In fact, just three players on the Bengals’ active roster -- cornerback Michael Thomas, punter Kevin Huber and long-snapper Clark Harris -- were alive at the time of Cincinnati’s last playoff victory. Bengals coach Zac Taylor was 7 years old, and he wasn’t aware any kind of curse hovered over the team when asked about it last week.
But the coach and his players are aware of the team’s lackluster playoff history.
“I grew up in Ohio,” Bengals quarterback Joe Burrow said. “I knew exactly everything that everybody says about the Bengals. [I] had a bunch of friends that are Bengals fans growing up, and I knew they hadn’t won a playoff game in a long time.”
The real reason the Bengals have been unsuccessful might be a little easier to explain. Since founder Paul Brown died in August 1991, seven months after the loss to the Raiders, the Bengals haven’t been good enough, or in the case of their last playoff game -- disciplined enough.

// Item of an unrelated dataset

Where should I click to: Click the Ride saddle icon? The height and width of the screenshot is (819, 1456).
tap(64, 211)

Fans have argued Cincinnati also hasn’t been aggressive enough in trying to field a winner. That has changed in the past three years.
Since the team hired Taylor before the 2019 season, the Bengals have undergone a significant overhaul. They released or traded players at the core of the team’s five straight playoff runs from 2011 to 2015, uncharacteristically spent money on external free agents in the 2020 offseason and drafted Burrow with the No. 1 overall pick in the 2020 draft.

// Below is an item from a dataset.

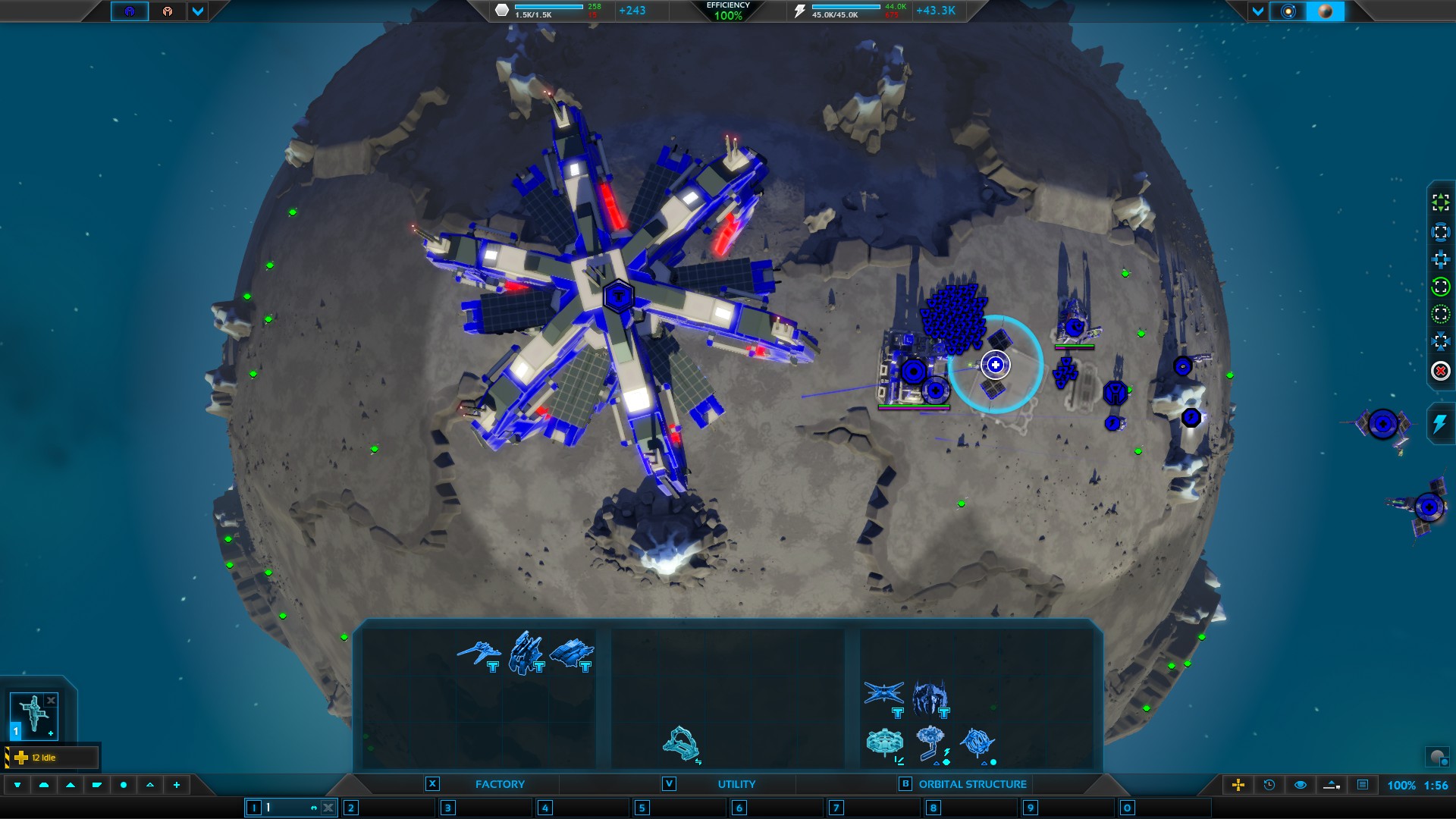Select the planet view button at top right
The width and height of the screenshot is (1456, 819).
point(1326,11)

The three-year rebuild produced an AFC North title and the team’s first 10-win season since 2015. Taylor, who does not believe in curses, said this year’s group doesn’t carry the baggage of previous failures.
“We’re just way more focused on 2021, the present and going forward,” Taylor said. “So it’s OK to be aware of what’s gone on previously, but that’s not anything that takes up our time or our focus.”

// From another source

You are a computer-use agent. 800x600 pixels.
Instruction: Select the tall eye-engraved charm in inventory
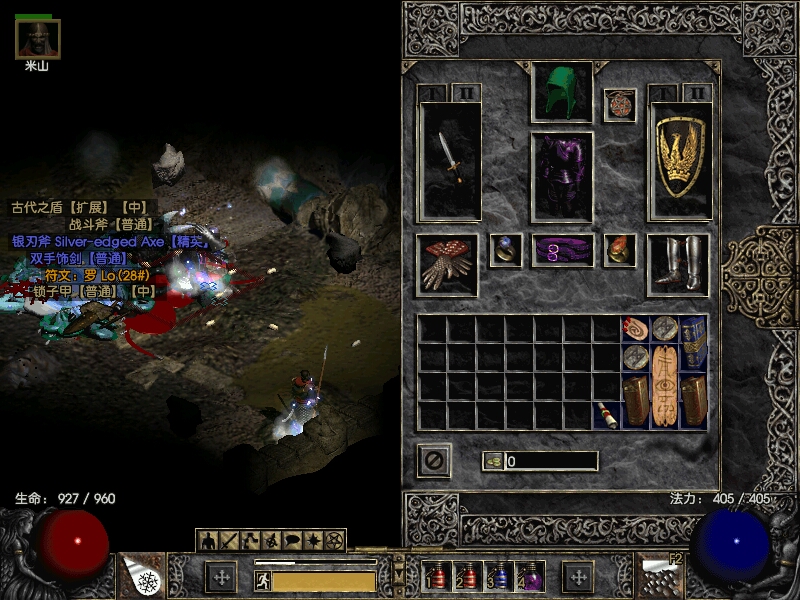(x=665, y=386)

The Bengals might be in their best position to end any "curse." Cincinnati beat the Raiders earlier this season and ended the regular season by winning three straight games before resting starters – and losing – in the regular-season finale. Cincinnati opened the week as 6.5-point favorites over Las Vegas.
Egger, who has lived and worked in Cincinnati his whole life, said with Burrow leading the Bengals, there’s a belief around the city that the curse will be lifted soon.
“The most frustrating [thing] with that franchise,” Egger said, “has been we focus so much on winning one stupid playoff game that I wish they would just do that so we can actually talk about winning titles the way they do in other cities.”
Some have called into Egger’s radio show and suggested Jackson, who couldn’t be reached for comment and never publicly spoke on the alleged curse, come to Cincinnati to break the spell. Walker, 56, has heard similar sentiments.
Walker settled in Cincinnati after an injury ended his playing career in 1992 and tucked away most of his previous life. As a computer reseller, he said he’ll work with clients for years before they learn of his NFL experience. His three children had similar experiences growing up. When one of his twin sons was in elementary school, he was stunned to first discover Walker was a former Bengal and then find the mementos stashed in their basement.
Walker is planning to find a place to watch Saturday’s game. The idea of a curse stemming from his tackle of Bo Jackson 31 years ago has never bothered him.
But he knows those around Cincinnati are tired of hearing about it.
“They want to get a win,” Walker said. “They certainly do want to put that curse to bed.”